Print the records below exactly, and do not carry over any picture.

DATA PROVIDED below:

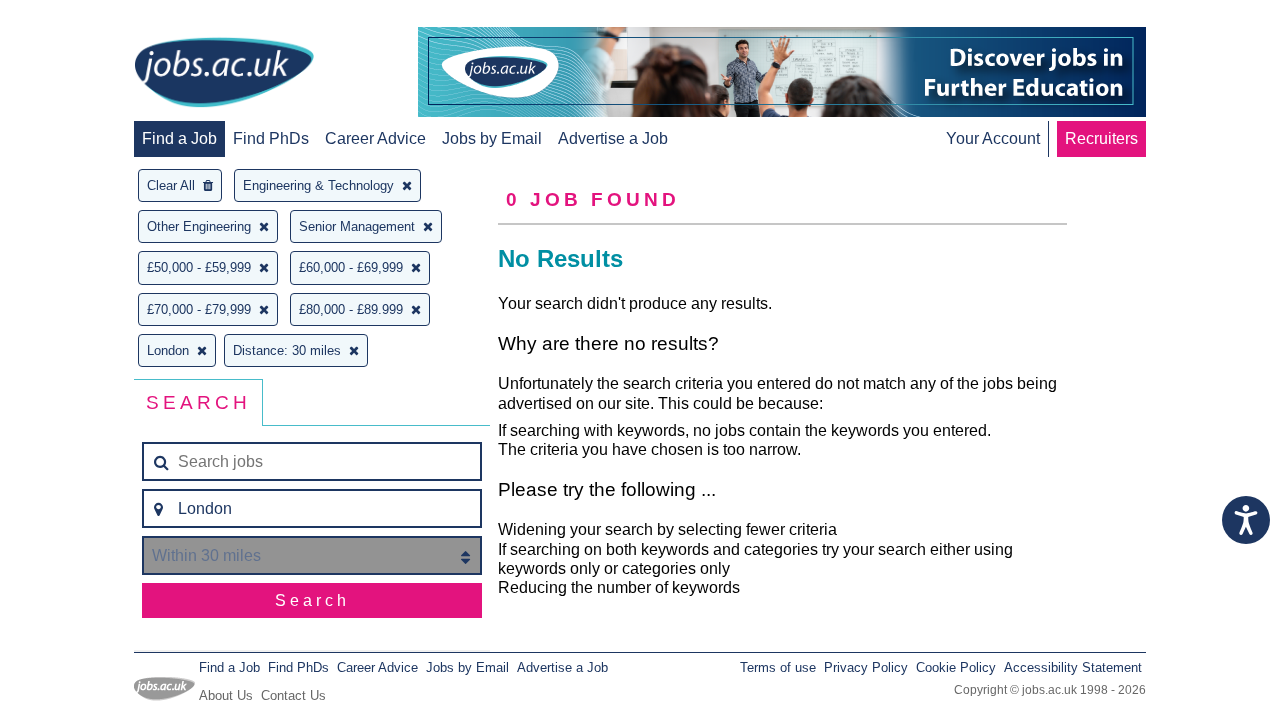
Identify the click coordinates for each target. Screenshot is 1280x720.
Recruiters (1101, 138)
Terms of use (778, 667)
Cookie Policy (956, 667)
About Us (226, 695)
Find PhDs (271, 138)
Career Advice (375, 138)
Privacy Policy (866, 667)
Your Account (993, 138)
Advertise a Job (613, 138)
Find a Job (179, 138)
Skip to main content (80, 17)
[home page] (224, 74)
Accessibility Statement (1073, 667)
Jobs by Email (492, 138)
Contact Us (293, 695)
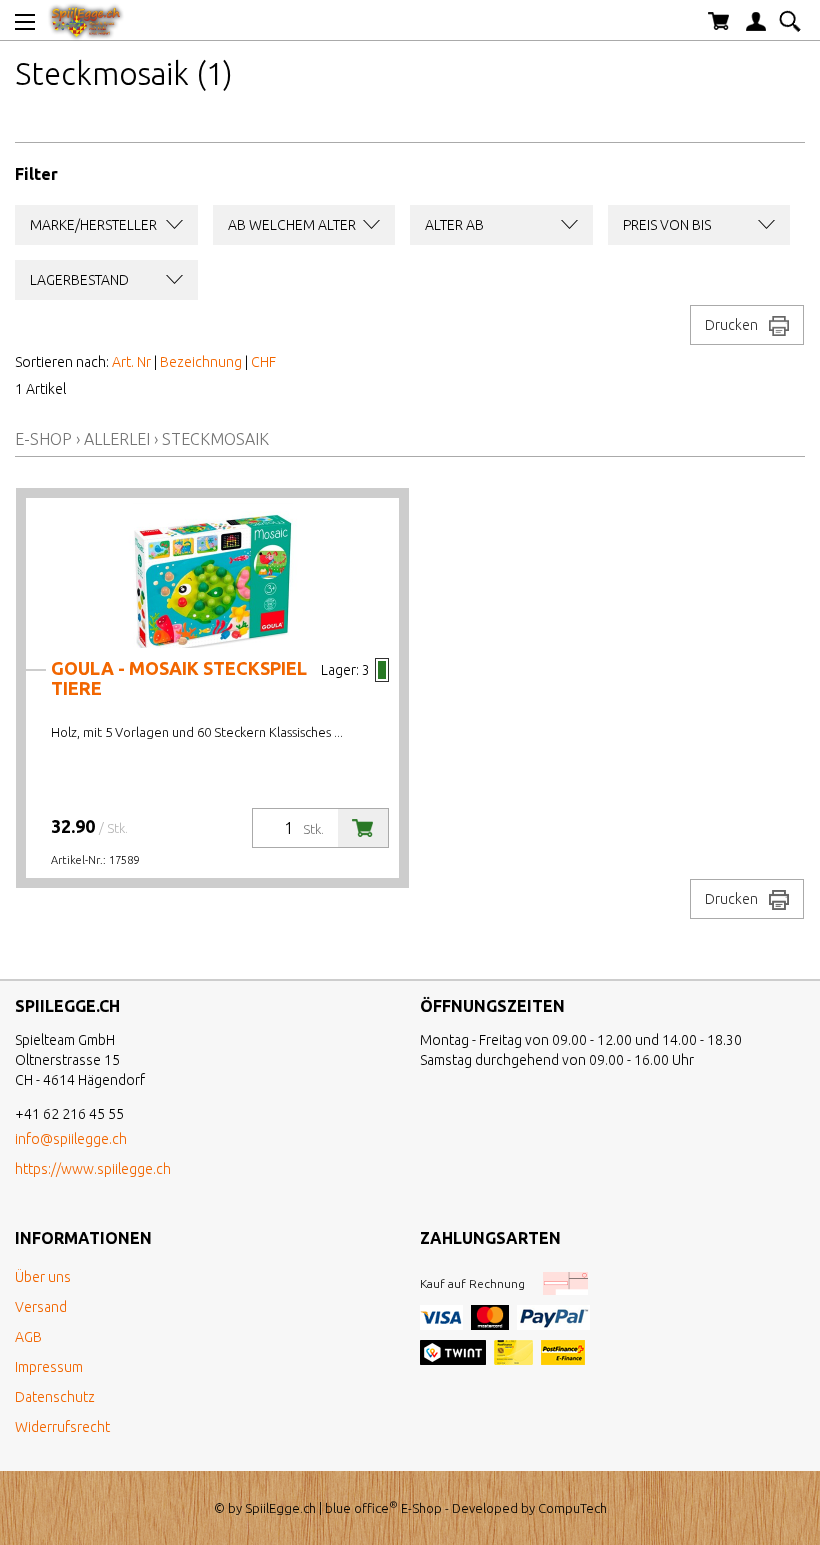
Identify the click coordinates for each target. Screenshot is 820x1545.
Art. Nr (131, 362)
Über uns (43, 1277)
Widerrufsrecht (62, 1427)
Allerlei (117, 439)
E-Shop (43, 439)
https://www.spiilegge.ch (93, 1169)
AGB (28, 1337)
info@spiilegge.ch (71, 1139)
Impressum (49, 1367)
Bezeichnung (201, 362)
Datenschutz (55, 1397)
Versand (41, 1307)
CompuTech (572, 1508)
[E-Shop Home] (86, 20)
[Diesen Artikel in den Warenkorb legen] (363, 828)
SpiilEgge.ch (280, 1508)
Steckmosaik (215, 439)
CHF (263, 362)
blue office (361, 1508)
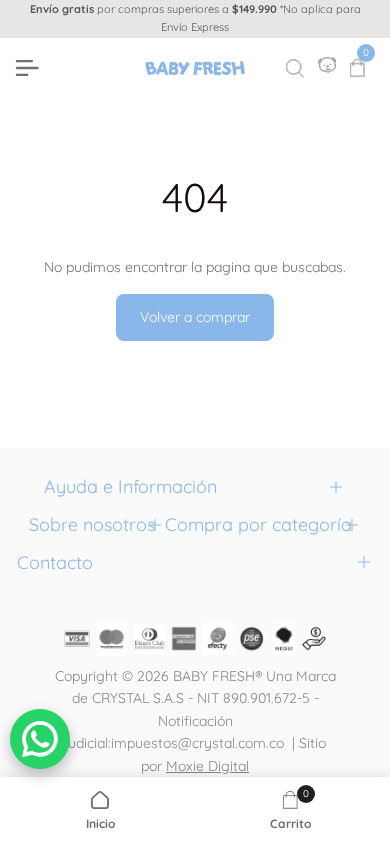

End of DATA PROVIDED.

OUTPUT OF THE EXERCISE:
Identify the click coordinates for each target. Screenshot is 1280x720.
Recruiters (1101, 138)
Terms of use (778, 667)
Cookie Policy (956, 667)
About Us (226, 695)
Find PhDs (271, 138)
Career Advice (375, 138)
Privacy Policy (866, 667)
Your Account (993, 138)
Advertise a Job (613, 138)
Find a Job (179, 138)
Skip to main content (80, 17)
[home page] (224, 74)
Accessibility Statement (1073, 667)
Jobs by Email (492, 138)
Contact Us (293, 695)
Identify the click coordinates for each target. Screenshot is 820x1545.
Art. Nr (131, 362)
Über uns (43, 1277)
Widerrufsrecht (62, 1427)
Allerlei (117, 439)
E-Shop (43, 439)
https://www.spiilegge.ch (93, 1169)
AGB (28, 1337)
info@spiilegge.ch (71, 1139)
Impressum (49, 1367)
Bezeichnung (201, 362)
Datenschutz (55, 1397)
Versand (41, 1307)
CompuTech (572, 1508)
[E-Shop Home] (86, 20)
[Diesen Artikel in den Warenkorb legen] (363, 828)
SpiilEgge.ch (280, 1508)
Steckmosaik (215, 439)
CHF (263, 362)
blue office (361, 1508)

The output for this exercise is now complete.